# info on Pure Race Superlight wheels?



## cerec (Oct 8, 2009)

Anyone know or have experience with the Pure Race Superlight wheels from Bicycle Wheel Warehouse? I currently ride 09 Bontrager Race lights with no complaints and wondered how they compare. I am looking for another wheel set to use for fast club rides, crits and road races, am 150 lbs. Their weight(1425g), spoke count, and price seem right on target to me. Not really interested in carbons or tubulars at this time. Thanks.


----------



## odyofael (May 14, 2011)

cerec said:


> Anyone know or have experience with the Pure Race Superlight wheels from Bicycle Wheel Warehouse? I currently ride 09 Bontrager Race lights with no complaints and wondered how they compare. I am looking for another wheel set to use for fast club rides, crits and road races, am 150 lbs. Their weight(1425g), spoke count, and price seem right on target to me. Not really interested in carbons or tubulars at this time. Thanks.


Bump.
Hello fellow riders! I'm a noob and have been happy reading the threads. This one has been left unanswered and I am curious, has no one here ever tried the Pure Race Superlight wheels?:thumbsup:


----------



## TomH (Oct 6, 2008)

They're an extremely good value for the money. More than a few guys on here have them. They wont win you any fashion shows, they just work. No gimmicks or funny junk you dont need, just a good set of wheels. 
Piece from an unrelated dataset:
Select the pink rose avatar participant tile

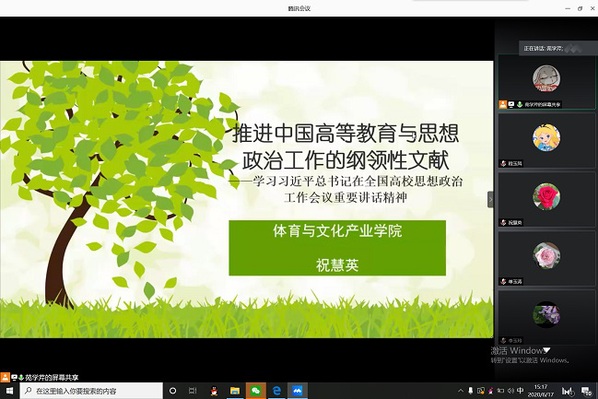click(547, 259)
They wont however, make you any faster.


----------



## Mike T. (Feb 3, 2004)

odyofael said:


> Bump.
> Hello fellow riders! I'm a noob and have been happy reading the threads. This one has been left unanswered and I am curious, has no one here ever tried the Pure Race Superlight wheels?:thumbsup:


My version of these fine wheels are the Blackset Race with Sapim CX-Ray aero spokes listed on their Superlight page as the Blackset Race with "Podium" build (CX-Rays) -

http://www.bicyclewheelwarehouse.co...-less/pure-race-superlight-700c/prod_149.html

http://www.bicyclewheelwarehouse.com/road/road-wheel-build-levels/prod_175.html

Mine weigh 1410 grams. Blackset Race/BSR 10/BSR 11/Pure Race Superlight (all versions of the same basic theme but with updated rims) are an excellent value especially when weight is considered. Mine have been perfect for 1.5 years. You can pay lots more for heavier wheels.

Here's a  review  I did of mine last summer.


----------



## Lou N (Feb 27, 2012)

*Pure Aero Wheels for Tarmac*

All,

Getting back into road biking and I just picked up a 2008 Specialized Tarmac Pro. I probably paid a bit too much since the wheels (Roval Paves) are looking like there close to the wear limit. I had my LBS checkout the bike before I bought it and he said the wheels would be ok for another season, but the brake surface looks pretty worn to me. 

The bike has some SRAM Red and some SRAM Force (brakes and front derailleur), new tires, cables, a compact crank set and carbon crank arms. In retrospect I probably should have looked a little harder, but I'm terrible when it comes to buying used stuff (I'm never satisfied that I got a good deal - damn OCC 

I want to switch out the cassette to a larger cog 26 or 28 set, so it seems like it would be a good time to upgrade my wheels.

I was looking at the BWW Pure Aero wheels for $349 and free shipping. I can't justify the Mavics that all me friends are riding so this seems like a good compromise. 

Any thoughts if this would be a good idea? At this point I'm a recreational rider with the intent to train and maybe ride a century by summer's end. 

Lastly, would it be worth rebuilding the Roval hubs with new spokes and rims at some point for winter wheels? 

Sorry for the wordy post, thanks.
Lou


----------



## Mike T. (Feb 3, 2004)

Lou N said:


> I was looking at the BWW Pure Aero wheels for $349 and free shipping. Any thoughts if this would be a good idea?


A great idea and a fine set of wheels, especially for the price. You left out one key piece of information though - your weight.



> I can't justify the Mavics that all me friends are riding so this seems like a good compromise.


Those BWW are every bit as good as the Mavic in every way.



> Lastly, would it be worth rebuilding the Roval hubs with new spokes and rims at some point for winter wheels?


Are the hub bearings still smooth? Decide if a pair of Sapim XR300 rims and a set of spokes plus $30-40 each to have them re-built locally (or do it yourself) is worth it to you. You can get the parts for a great price from here - 

BikeHubStore.com


----------



## cmg (Oct 27, 2004)

the BWW Blackset Race are a set of 430g rims and the BWW Pure Aero wheels are 465g+ rims. i mention this so you can compare with other wheelsets you are looking at. BWW offers a great deal, one that you couldn't match if you were trying to build the wheelset picking comparable components. Williams, ROL, and others use the same or similar rims. spoke and hub weight matter less than rim weight. it better to compare rim weight.


----------



## Lou N (Feb 27, 2012)

All,

Thanks for the replies on the BWW wheels. My weight fluctuates between 180 and 185 depending on the day (hoping to drop that down into the 170s). 

The Roval hubs roll very smoothly, so it might be fun to rebuild them as an exercise on how to lace and true a wheel.

Lou


----------